Problem requirements: Retype all the records below verbatim, line for line.

Information supplied:
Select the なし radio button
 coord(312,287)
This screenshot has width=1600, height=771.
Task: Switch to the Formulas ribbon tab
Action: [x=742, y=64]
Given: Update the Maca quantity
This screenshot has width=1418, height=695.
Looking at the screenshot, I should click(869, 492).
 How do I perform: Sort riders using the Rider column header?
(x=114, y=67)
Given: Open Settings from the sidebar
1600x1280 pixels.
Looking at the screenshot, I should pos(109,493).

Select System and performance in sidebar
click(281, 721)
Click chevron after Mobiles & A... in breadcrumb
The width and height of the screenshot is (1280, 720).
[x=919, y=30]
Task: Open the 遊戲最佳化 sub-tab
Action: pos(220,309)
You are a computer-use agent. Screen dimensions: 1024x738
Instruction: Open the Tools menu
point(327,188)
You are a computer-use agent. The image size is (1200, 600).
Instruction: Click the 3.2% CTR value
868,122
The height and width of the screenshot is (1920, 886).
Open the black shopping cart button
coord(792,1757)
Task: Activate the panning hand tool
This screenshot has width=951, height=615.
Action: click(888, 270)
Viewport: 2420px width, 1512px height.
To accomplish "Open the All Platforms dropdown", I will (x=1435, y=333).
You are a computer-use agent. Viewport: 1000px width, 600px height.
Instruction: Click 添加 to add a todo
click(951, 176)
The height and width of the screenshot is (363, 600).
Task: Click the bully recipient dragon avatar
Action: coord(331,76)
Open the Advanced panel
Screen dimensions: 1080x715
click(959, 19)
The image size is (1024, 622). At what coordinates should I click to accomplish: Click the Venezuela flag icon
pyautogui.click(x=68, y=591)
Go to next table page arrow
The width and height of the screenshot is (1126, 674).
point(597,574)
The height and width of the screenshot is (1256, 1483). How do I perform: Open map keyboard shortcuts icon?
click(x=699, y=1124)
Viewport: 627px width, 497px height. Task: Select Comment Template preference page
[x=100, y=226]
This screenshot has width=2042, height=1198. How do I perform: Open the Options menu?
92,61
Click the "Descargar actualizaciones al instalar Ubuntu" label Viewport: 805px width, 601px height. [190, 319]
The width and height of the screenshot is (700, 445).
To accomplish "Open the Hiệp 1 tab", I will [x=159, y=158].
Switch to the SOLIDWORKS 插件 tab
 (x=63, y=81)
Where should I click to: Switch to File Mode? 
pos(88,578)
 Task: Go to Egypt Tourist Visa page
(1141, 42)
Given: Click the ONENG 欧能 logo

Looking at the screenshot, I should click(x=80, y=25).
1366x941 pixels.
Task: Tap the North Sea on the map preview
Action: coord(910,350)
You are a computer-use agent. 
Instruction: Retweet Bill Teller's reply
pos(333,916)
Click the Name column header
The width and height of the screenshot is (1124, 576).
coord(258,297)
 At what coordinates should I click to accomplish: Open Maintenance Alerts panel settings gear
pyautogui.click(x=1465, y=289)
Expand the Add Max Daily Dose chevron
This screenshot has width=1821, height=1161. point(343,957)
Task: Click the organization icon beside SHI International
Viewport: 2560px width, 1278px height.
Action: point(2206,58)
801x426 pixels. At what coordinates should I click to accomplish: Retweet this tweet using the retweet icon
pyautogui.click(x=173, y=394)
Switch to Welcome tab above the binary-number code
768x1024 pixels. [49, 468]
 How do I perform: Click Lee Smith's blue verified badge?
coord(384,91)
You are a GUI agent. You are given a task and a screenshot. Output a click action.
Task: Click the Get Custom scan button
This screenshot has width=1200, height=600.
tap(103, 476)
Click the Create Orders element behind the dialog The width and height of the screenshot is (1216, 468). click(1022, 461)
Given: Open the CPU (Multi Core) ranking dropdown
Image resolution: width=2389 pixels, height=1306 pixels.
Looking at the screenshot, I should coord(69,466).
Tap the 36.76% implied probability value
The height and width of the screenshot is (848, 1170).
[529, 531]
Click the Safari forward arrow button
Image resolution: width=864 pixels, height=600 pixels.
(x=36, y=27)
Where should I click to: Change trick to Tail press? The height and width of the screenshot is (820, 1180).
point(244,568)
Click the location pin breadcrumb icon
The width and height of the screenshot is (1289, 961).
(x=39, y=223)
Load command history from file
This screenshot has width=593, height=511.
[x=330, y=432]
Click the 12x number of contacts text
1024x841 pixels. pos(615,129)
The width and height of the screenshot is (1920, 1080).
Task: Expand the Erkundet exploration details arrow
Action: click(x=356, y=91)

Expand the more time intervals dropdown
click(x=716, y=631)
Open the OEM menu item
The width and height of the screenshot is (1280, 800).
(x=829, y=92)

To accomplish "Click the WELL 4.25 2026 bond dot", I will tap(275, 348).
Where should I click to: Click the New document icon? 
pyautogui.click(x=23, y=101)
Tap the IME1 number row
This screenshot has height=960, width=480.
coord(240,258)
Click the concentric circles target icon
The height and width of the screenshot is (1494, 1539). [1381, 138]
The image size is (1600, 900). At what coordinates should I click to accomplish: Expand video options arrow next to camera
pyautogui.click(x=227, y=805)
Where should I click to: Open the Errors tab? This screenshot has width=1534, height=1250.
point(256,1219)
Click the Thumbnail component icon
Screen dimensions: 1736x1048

Complete output:
Select the なし radio button
 coord(312,287)
This screenshot has width=1600, height=771.
Task: Switch to the Formulas ribbon tab
Action: [x=742, y=64]
Given: Update the Maca quantity
This screenshot has width=1418, height=695.
Looking at the screenshot, I should click(869, 492).
 How do I perform: Sort riders using the Rider column header?
(x=114, y=67)
Given: Open Settings from the sidebar
1600x1280 pixels.
Looking at the screenshot, I should pos(109,493).

Select System and performance in sidebar
click(281, 721)
Click chevron after Mobiles & A... in breadcrumb
The width and height of the screenshot is (1280, 720).
[x=919, y=30]
Task: Open the 遊戲最佳化 sub-tab
Action: pos(220,309)
You are a computer-use agent. Screen dimensions: 1024x738
Instruction: Open the Tools menu
point(327,188)
You are a computer-use agent. The image size is (1200, 600).
Instruction: Click the 3.2% CTR value
868,122
The height and width of the screenshot is (1920, 886).
Open the black shopping cart button
coord(792,1757)
Task: Activate the panning hand tool
This screenshot has width=951, height=615.
Action: click(888, 270)
Viewport: 2420px width, 1512px height.
To accomplish "Open the All Platforms dropdown", I will (x=1435, y=333).
You are a computer-use agent. Viewport: 1000px width, 600px height.
Instruction: Click 添加 to add a todo
click(951, 176)
The height and width of the screenshot is (363, 600).
Task: Click the bully recipient dragon avatar
Action: coord(331,76)
Open the Advanced panel
Screen dimensions: 1080x715
click(959, 19)
The image size is (1024, 622). At what coordinates should I click to accomplish: Click the Venezuela flag icon
pyautogui.click(x=68, y=591)
Go to next table page arrow
The width and height of the screenshot is (1126, 674).
point(597,574)
The height and width of the screenshot is (1256, 1483). How do I perform: Open map keyboard shortcuts icon?
click(x=699, y=1124)
Viewport: 627px width, 497px height. Task: Select Comment Template preference page
[x=100, y=226]
This screenshot has width=2042, height=1198. How do I perform: Open the Options menu?
92,61
Click the "Descargar actualizaciones al instalar Ubuntu" label Viewport: 805px width, 601px height. [190, 319]
The width and height of the screenshot is (700, 445).
To accomplish "Open the Hiệp 1 tab", I will [x=159, y=158].
Switch to the SOLIDWORKS 插件 tab
 (x=63, y=81)
Where should I click to: Switch to File Mode? 
pos(88,578)
 Task: Go to Egypt Tourist Visa page
(1141, 42)
Given: Click the ONENG 欧能 logo

Looking at the screenshot, I should click(x=80, y=25).
1366x941 pixels.
Task: Tap the North Sea on the map preview
Action: coord(910,350)
You are a computer-use agent. 
Instruction: Retweet Bill Teller's reply
pos(333,916)
Click the Name column header
The width and height of the screenshot is (1124, 576).
coord(258,297)
 At what coordinates should I click to accomplish: Open Maintenance Alerts panel settings gear
pyautogui.click(x=1465, y=289)
Expand the Add Max Daily Dose chevron
This screenshot has width=1821, height=1161. point(343,957)
Task: Click the organization icon beside SHI International
Viewport: 2560px width, 1278px height.
Action: point(2206,58)
801x426 pixels. At what coordinates should I click to accomplish: Retweet this tweet using the retweet icon
pyautogui.click(x=173, y=394)
Switch to Welcome tab above the binary-number code
768x1024 pixels. [49, 468]
 How do I perform: Click Lee Smith's blue verified badge?
coord(384,91)
You are a GUI agent. You are given a task and a screenshot. Output a click action.
Task: Click the Get Custom scan button
This screenshot has width=1200, height=600.
tap(103, 476)
Click the Create Orders element behind the dialog The width and height of the screenshot is (1216, 468). click(1022, 461)
Given: Open the CPU (Multi Core) ranking dropdown
Image resolution: width=2389 pixels, height=1306 pixels.
Looking at the screenshot, I should coord(69,466).
Tap the 36.76% implied probability value
The height and width of the screenshot is (848, 1170).
[529, 531]
Click the Safari forward arrow button
Image resolution: width=864 pixels, height=600 pixels.
(x=36, y=27)
Where should I click to: Change trick to Tail press? The height and width of the screenshot is (820, 1180).
point(244,568)
Click the location pin breadcrumb icon
The width and height of the screenshot is (1289, 961).
(x=39, y=223)
Load command history from file
This screenshot has width=593, height=511.
[x=330, y=432]
Click the 12x number of contacts text
1024x841 pixels. pos(615,129)
The width and height of the screenshot is (1920, 1080).
Task: Expand the Erkundet exploration details arrow
Action: click(x=356, y=91)

Expand the more time intervals dropdown
click(x=716, y=631)
Open the OEM menu item
The width and height of the screenshot is (1280, 800).
(x=829, y=92)

To accomplish "Click the WELL 4.25 2026 bond dot", I will tap(275, 348).
Where should I click to: Click the New document icon? 
pyautogui.click(x=23, y=101)
Tap the IME1 number row
This screenshot has height=960, width=480.
coord(240,258)
Click the concentric circles target icon
The height and width of the screenshot is (1494, 1539). [1381, 138]
The image size is (1600, 900). At what coordinates should I click to accomplish: Expand video options arrow next to camera
pyautogui.click(x=227, y=805)
Where should I click to: Open the Errors tab? This screenshot has width=1534, height=1250.
point(256,1219)
Click the Thumbnail component icon
Screen dimensions: 1736x1048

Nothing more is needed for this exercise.